Rede von Bruno Hönel Schlussrunde Haushalt 2024 und Haushaltsfinanzierung 2024

Bruno Hönel MdB
02.02.2024

Bruno Hönel (BÜNDNIS 90/DIE GRÜNEN):

Sehr geehrte Frau Präsidentin! Liebe Kolleginnen und Kollegen! Das waren außergewöhnliche Haushaltsverhandlungen. Ich glaube, so weit sind wir uns einig.

Die wirtschaftliche Lage war und ist aufgrund des russischen Angriffskrieges gegen die Ukraine angespannt. Das war sie schon vor dem Abschluss dieses Haushaltes, und auch jetzt ist sie das noch. Und dann kam kurz vor dem Abschluss der Bereinigungssitzung das Urteil des Verfassungsgerichts mit weitreichenden Konsequenzen, die selbst die meisten Expertinnen und Experten nicht haben kommen sehen.

Ich will an dieser Stelle noch einmal sagen: Ja, die KTF-Buchungspraxis war rückwirkend betrachtet ein Fehler.

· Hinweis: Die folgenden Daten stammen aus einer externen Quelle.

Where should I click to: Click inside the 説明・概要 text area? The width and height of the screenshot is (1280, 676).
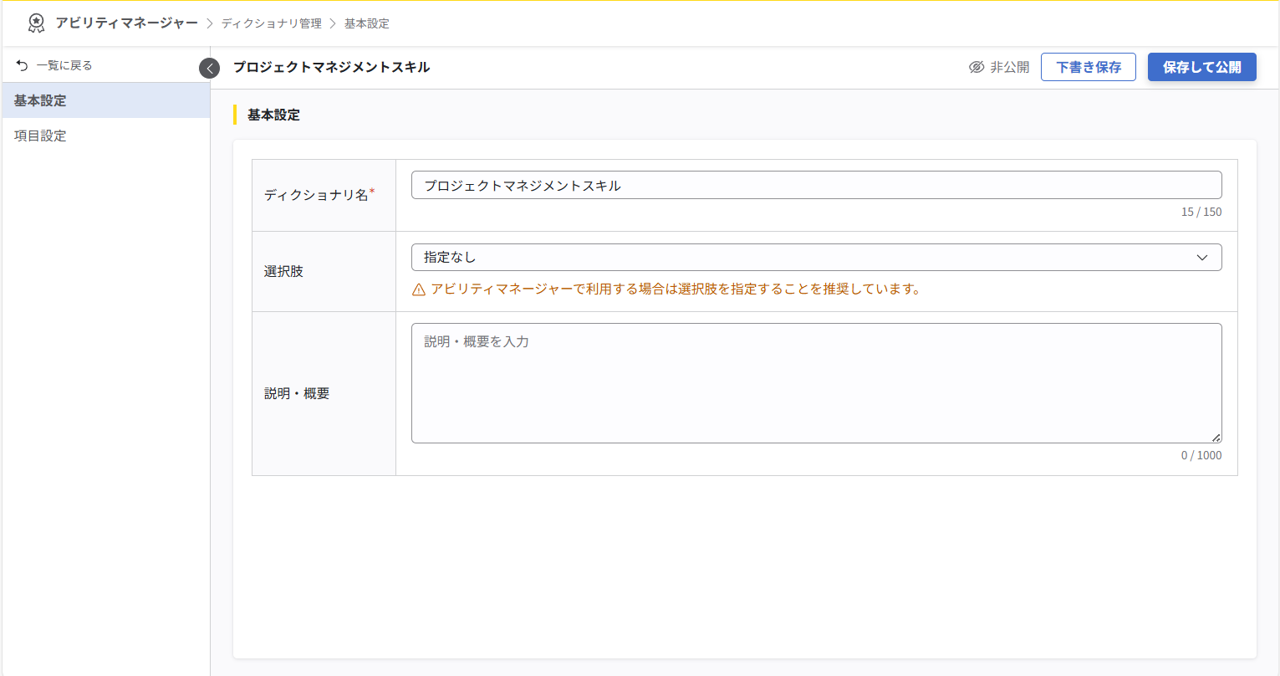click(x=816, y=382)
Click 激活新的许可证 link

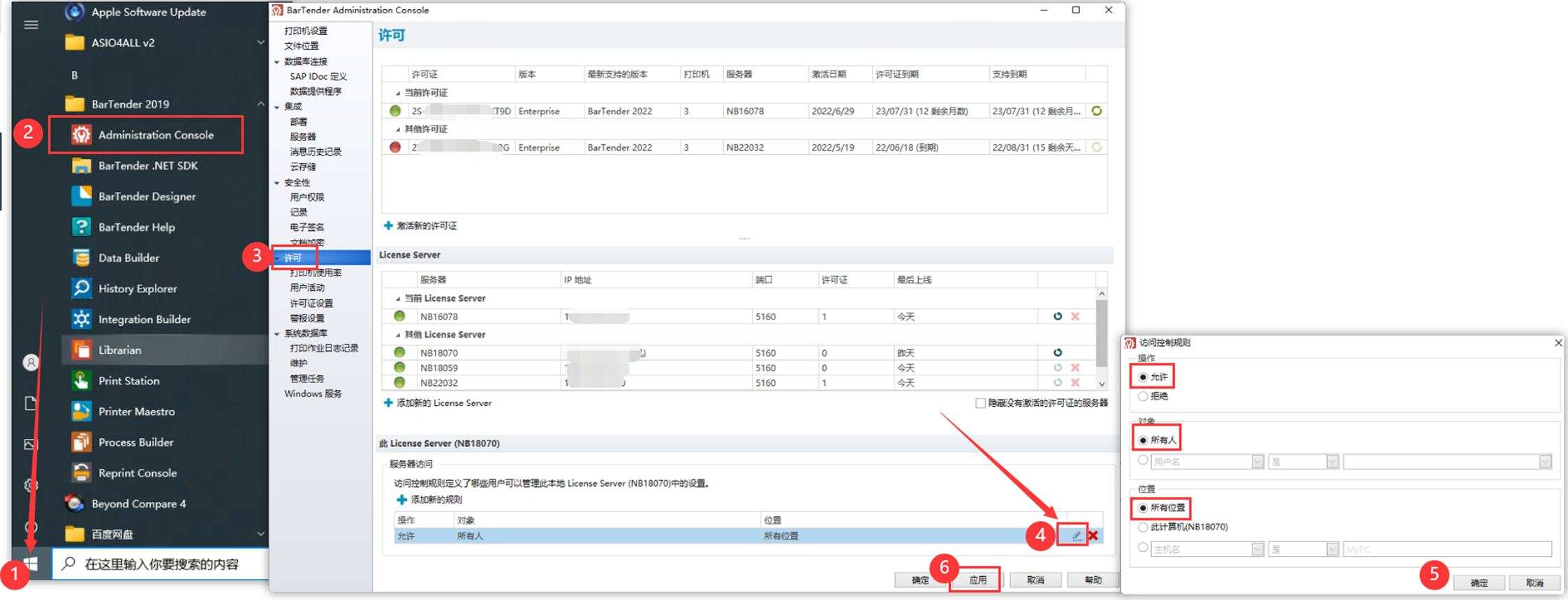pos(426,226)
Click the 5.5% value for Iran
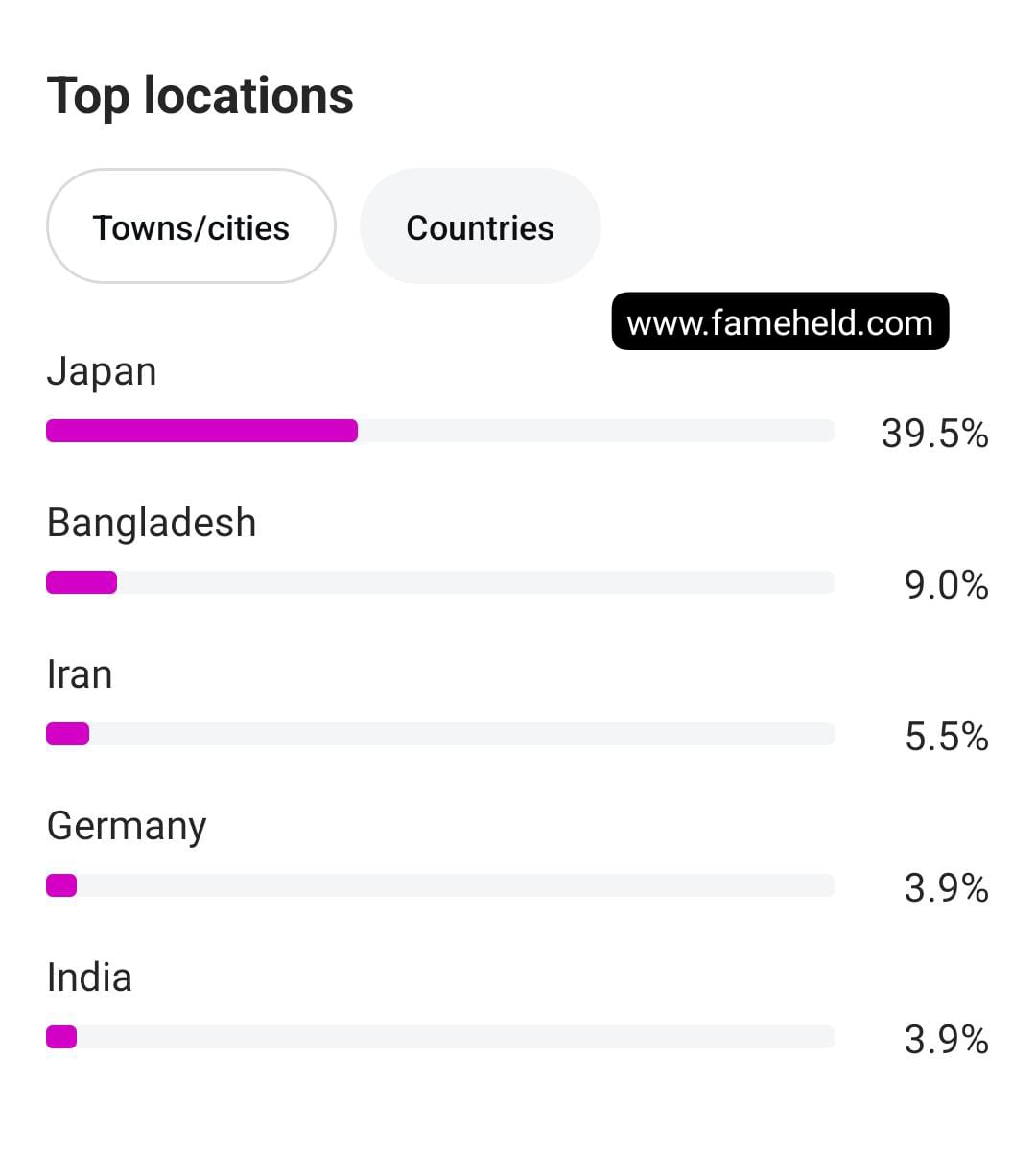1036x1153 pixels. click(946, 737)
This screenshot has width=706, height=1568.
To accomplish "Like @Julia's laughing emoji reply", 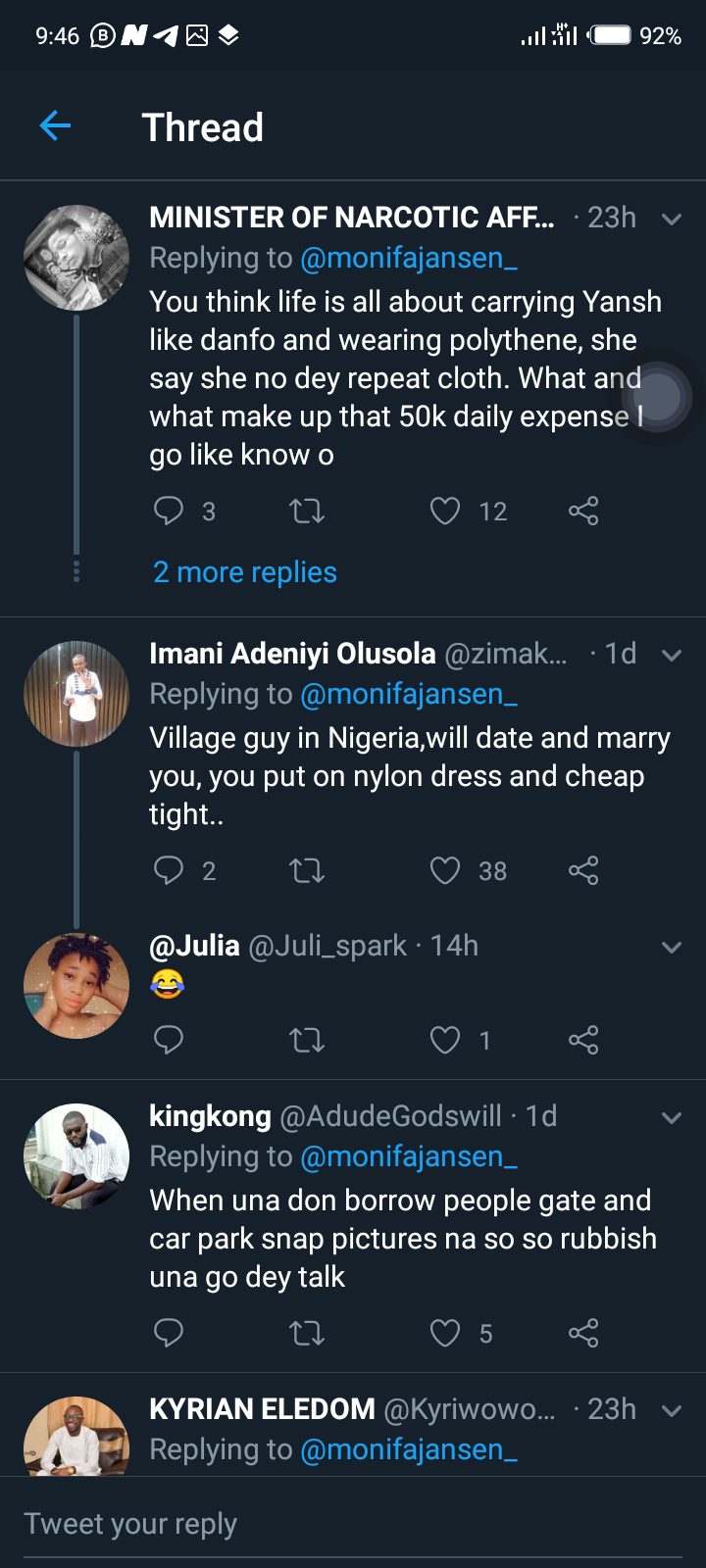I will [445, 1040].
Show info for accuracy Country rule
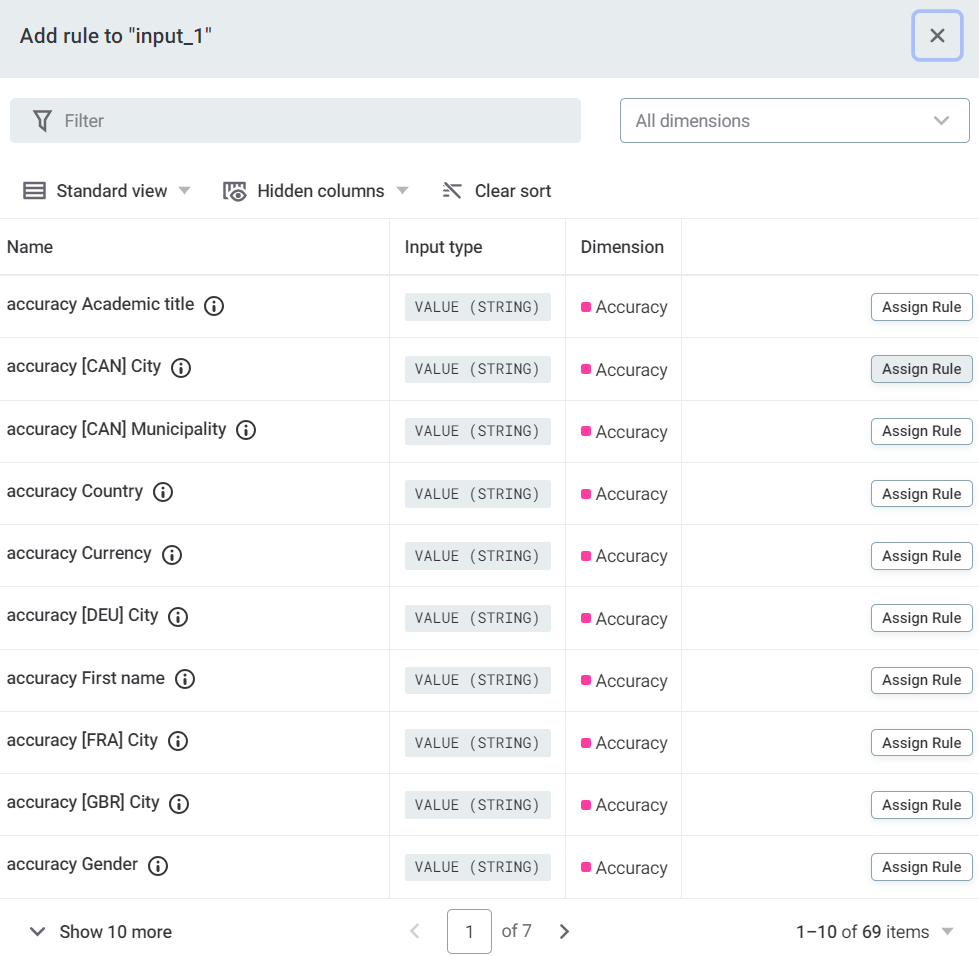The height and width of the screenshot is (956, 979). click(x=163, y=492)
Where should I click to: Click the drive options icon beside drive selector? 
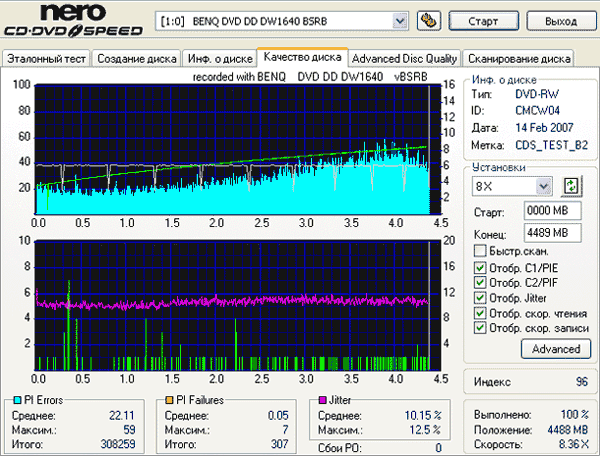(429, 20)
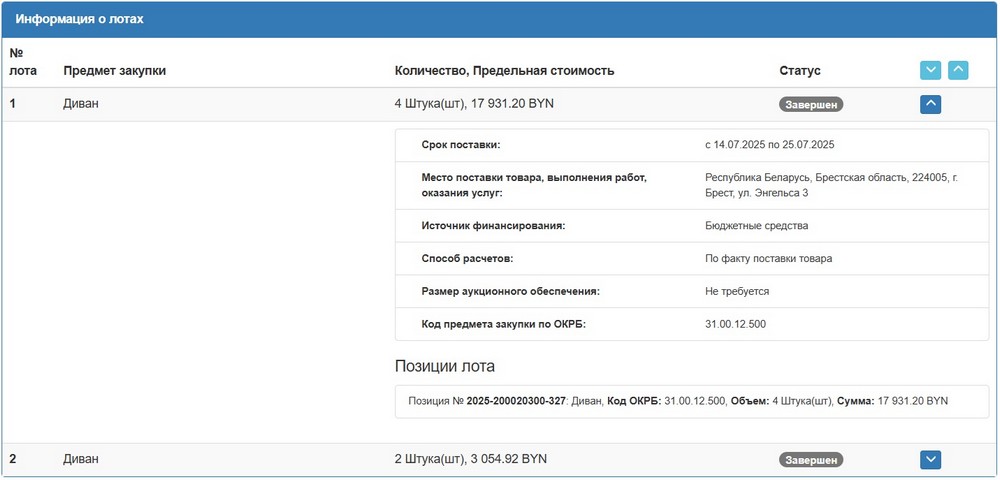Click the 'Статус' column header
The image size is (1000, 480).
(x=799, y=71)
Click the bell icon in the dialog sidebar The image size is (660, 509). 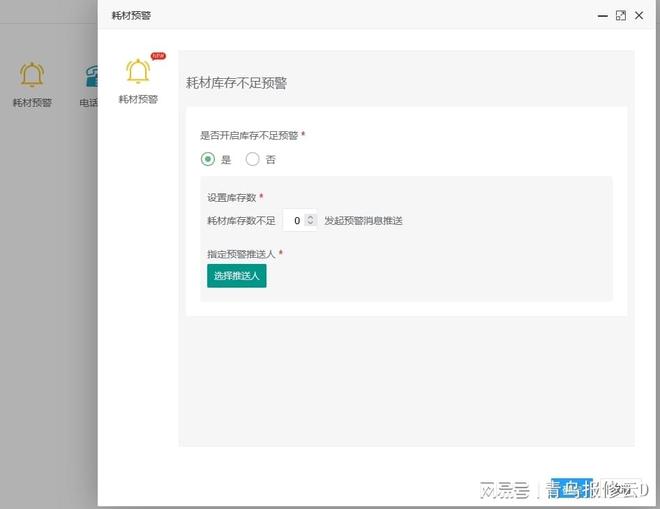tap(137, 72)
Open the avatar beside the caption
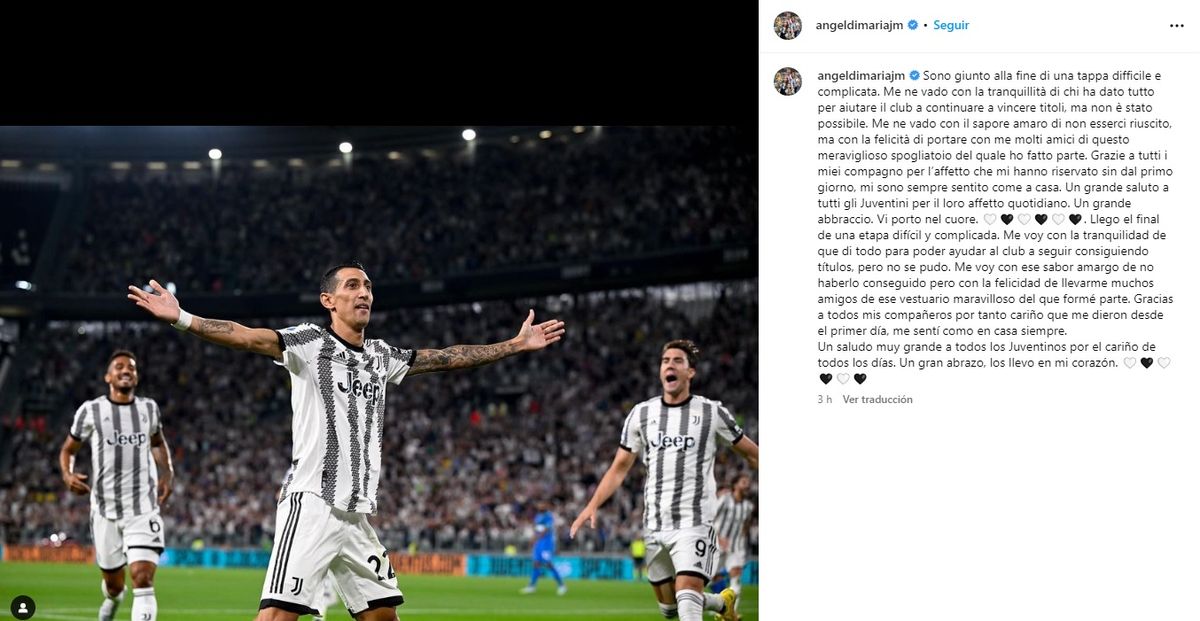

Dieser Fehler betrifft die Bundesregierung. Aber er betrifft auch die Union, die sich in den Ländern der gleichen Konstruktion bedient hat.

Wir sind also gleichermaßen betroffen; was sich aber sehr stark unterscheidet – das haben wir auch in dieser Haushaltswoche wieder gesehen – sind die politischen Reaktionen auf das Urteil.

Da ist zum einen die Reaktion der Ampelkoalition, nämlich den eigenen Fehler einzugestehen, das Urteil ernst zu nehmen, den Wirtschaftsplan des KTF anzupassen und unter Einhaltung der Schuldenbremse einen verfassungsgemäßen Haushalt vorzulegen. Genau das hat die Ampelkoalition getan, liebe Kolleginnen und Kollegen.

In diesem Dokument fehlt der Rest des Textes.